|Ronis, Martin -|
|Badeaux, Jamie -|
|Chen, Ying -|
Submitted to: Experimental Biology and Medicine
Publication Type: Peer Reviewed Journal
Publication Acceptance Date: May 19, 2010
Publication Date: August 23, 2010
Citation: Ronis, M., Badeaux, J.V., Chen, Y., Badger, T.M. 2010. Rice Protein isolate improves lipid and glucose homeostasis in rats fed high fat/high cholesterol diets. Experimental Biology and Medicine. 235(9):1102-1113. Interpretive Summary: As the proportion of overweight children increases in the U.S., there is also increasing evidence of serious health effects secondary to obesity, known as “metabolic” syndrome, in children. This includes fatty liver disease, diabetes, and hypertension. Prevention or reversal of these diseases is a public health priority. Studies of Chinese and Japanese populations eating traditional diets demonstrate reduced risk of diabetes and heart disease compared to Westerners. Many studies have suggested this difference is due to soy protein consumption and the known effects of soy phytochemicals on fat and glucose metabolism and insulin sensitivity. However, there are many other diet differences between Asian and Western populations. One is the high consumption of rice products. The current study examines the health effects of rice protein isolate (RPI) (a rice product in widespread use in the food industry) on development of obesity and subsequent endocrine and metabolic disturbances after consumption of the high fat/high cholesterol “Western” diet. We demonstrated that feeding RPI to young rats increased breakdown of fatty acids and cholesterol in the liver. The fatty acid breakdown appeared to be triggered by some component of RPI being able to activate a liver transcription factor known as PPAR alpha, which regulates fat turnover. In longer term, studies in rats fed a “Western” style high fat/high cholesterol diet; fatty liver, increased serum cholesterol and development of insulin resistance were partly reversed by feeding RPI. These data are potentially important and suggest that substitution of plant proteins from rice and soy for animal proteins in children’s diet may prevent some of the health effects secondary to obesity.
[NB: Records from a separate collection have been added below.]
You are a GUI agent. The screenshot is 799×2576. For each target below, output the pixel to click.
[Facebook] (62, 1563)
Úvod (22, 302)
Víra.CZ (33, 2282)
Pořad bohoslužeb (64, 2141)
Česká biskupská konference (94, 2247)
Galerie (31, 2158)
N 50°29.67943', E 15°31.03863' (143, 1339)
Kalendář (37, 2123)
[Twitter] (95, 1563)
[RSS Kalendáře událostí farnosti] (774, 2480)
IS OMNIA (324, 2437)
Technical Abstract: Hundreds of phytochemicals are bound to rice protein isolate (RPI) and many are bioactive. To determine the metabolic effects of feeding RPI in early development, weanling rats were fed AIN-93G diets made with casein or RPI for 14 d. Reduced growth rate and adiposity prior to puberty in RPI-fed rats was associated with suppression of the growth hormone-insulin like growth factor 1 (GH-IGF1) axis. Peroxisome proliferator activated receptor (PPAR alpha) genes and proteins involved in fatty acid degradation were up-regulated by feeding RPI (P < 0.05), accompanied by increased promoter binding and nuclear expression of PPAR alpha and its heterodimerization partner RXR (P < 0.05). The effects on PPAR alpha signaling appeared to be direct and were reversed when RPI diets were switched to casein. Hepatic PPAR gamma signaling was up-regulated (P < 0.05) in RPI-fed rats, but this was less robust. RPI also increased expression of hepatic genes involved in cholesterol metabolism and transport. However RPI had no effect on binding of liver X-receptor (LXR)' to the cytochrome P450 (CYP) 7A1 promoter. In another experiment, male Sprague-Dawley rats were fed casein diets from post natal day 24 (PND24) to PND64 or were fed high fat “Western” diets containing 0.5% cholesterol and made with either casein or RPI. Increased liver triglyceride content, hypercholesterolemia and insulin resistance in the “Western” diet-fed rats were partially prevented by feeding RPI (P < 0.05). mRNA and protein expression of hepatic enzymes involved in fatty acid synthesis were suppressed by feeding “Western diets” containing RPI (P<0.05) despite a lack of effects on nuclear concentrations of sterol regulatory element binding protein (SREBP)-1c. These data suggest that attenuation of metabolic and endocrine effects observed in RPI-fed rats after consumption of “Western diets” was partly because of activation of PPARs.